> Zadania do wykonania:
- A) W tekście o kolejnym odtwórcy roli Jamesa Bonda przepisz odcinek od „Daniel Craig w” aż do „Jej Królewskiej Mości.”, zamieniając „Daniel Craig” na „Pierce Brosnan”.
- B) Pisz dalej tekst o przyszłym odtwórcy roli Jamesa Bonda, zaczynając po jego ostatnim zdaniu.

> Wycinek strony:
──────────────────────────────

Daniel Craig w filmie "Nie czas umierać" po raz ostatni wcielił się w Jamesa Bonda. Kiedy dowiemy się, kto będzie następnym odtwórcą agenta 007? Odpowiedź producentów franczyzy nie wszystkim się spodoba.
Kiedy poznamy nowego odtwórcę roli Jamesa Bonda?
Od lat mówi się, że jednym z faworytów do roli Jamesa Bonda jest Idris Elba, znany chociażby z filmu "Legion samobójców: The Suicide Squad" czy serialu "Luther". Te pogłoski wzbudzają kontrowersje, gdyż byłby to pierwszy czarnoskóry aktor, który zagrałby Agenta Jej Królewskiej Mości.
Z wypowiedzi producentów serii, czyli Barbary Broccoli i Michaela G. Wilsona wynika jednak, że Elba raczej nie dostanie roli ze względu na wiek.
"Chodzi o to, że minie kilka lat, zanim powstanie kolejny film – uzasadniała Broccoli na łamach "Variety". – Osoba, która dostanie rolę Bonda, musi być gotowa na zobowiązanie trwające 10, 12 lat. [Idris] prawdopodobnie myśli: czy naprawdę tego chcę? Nie każdy chce to robić. Wystarczająco trudno było sprawić, by Daniel Craig się zgodził – tłumaczyła. – A miał wtedy trzydzieści kilka lat – dodał Wilson, sugerując, że to właśnie wiek Elby mógłby być przeszkodą.

──────────────────────────────

> Sekcja danych:
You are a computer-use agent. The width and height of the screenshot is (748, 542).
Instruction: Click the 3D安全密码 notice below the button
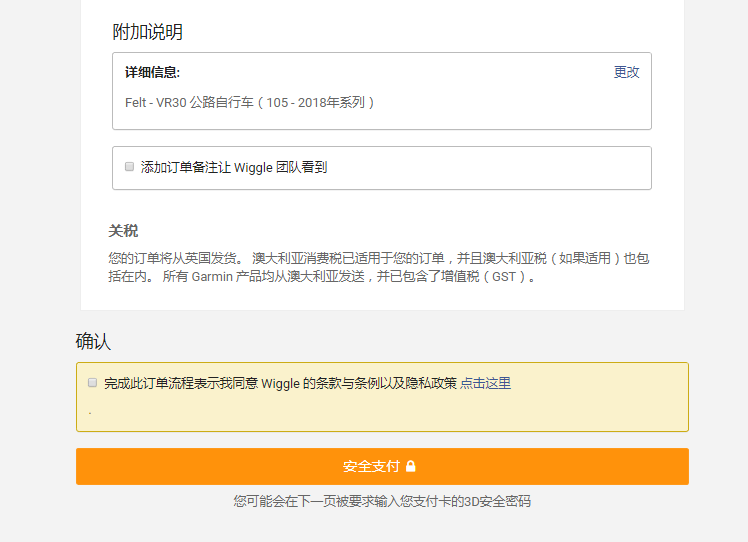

──────────────────────────────

> Odpowiedzi do zadań:
- A)
Pierce Brosnan w filmie "Nie czas umierać" po raz ostatni wcielił się w Jamesa Bonda. Kiedy dowiemy się, kto będzie następnym odtwórcą agenta 007? Odpowiedź producentów franczyzy nie wszystkim się spodoba.
Kiedy poznamy nowego odtwórcę roli Jamesa Bonda?
Od lat mówi się, że jednym z faworytów do roli Jamesa Bonda jest Idris Elba, znany chociażby z filmu "Legion samobójców: The Suicide Squad" czy serialu "Luther". Te pogłoski wzbudzają kontrowersje, gdyż byłby to pierwszy czarnoskóry aktor, który zagrałby Agenta Jej Królewskiej Mości.

- B)
– Chodzi o wymyślenie postaci na nowo – opowiadała dalej producentka. – O odpowiedź na pytanie, gdzie ją zabieramy. Co chcemy z nią zrobić? Gdy uda nam się to ustalić, będziemy w stanie stwierdzić, jaka osoba jest odpowiednia do tej nowej wizji – dodała.
Broccoli i Wilson uważają, że wielu młodych aktorów marzących o roli agenta 007 nie rozumie, jak dużego zaangażowania i odpowiedzialności ona wymaga. – To duże zobowiązanie. I nie chodzi tylko o kilkumiesięczną pracę na planie zdjęciowym – podkreśliła Broccoli.
"Nie czas umierać" – recenzja
"Nie czas umierać" to najnowszy film o Jamesie Bondzie w reżyserii Cary'ego Fukunagi i jednocześnie ostatni, w jakim Daniel Craig wcielił się w kultowego agenta stworzonego przez brytyjskiego pisarza Iana Fleminga.
Premiera produkcji była wielokrotnie przekładana ze względu na spowodowane koronawirusem lockdowny i zamknięcia kin, jednak ostatecznie zadebiutowała na dużym ekranie w Polsce 1 października 2021 roku. Piosenka z filmu "No Time To Die" w wykonaniu Billie Eilish została nagrodzona Oscarem.
"W 25. filmie z cyklu James Bond w końcu przestaje być człowiekiem, którego tak bardzo krytykował niegdyś Daniel Craig. Nieczułym hedonistą i dupkiem, który traktował kobiety jak zabawki, a świat jak plac zabaw. To już Bond, który ma swoje lata i nie chce udawać młodziaka. To Bond, któremu zależy" – recenzowała dla naTemat Ola Gersz.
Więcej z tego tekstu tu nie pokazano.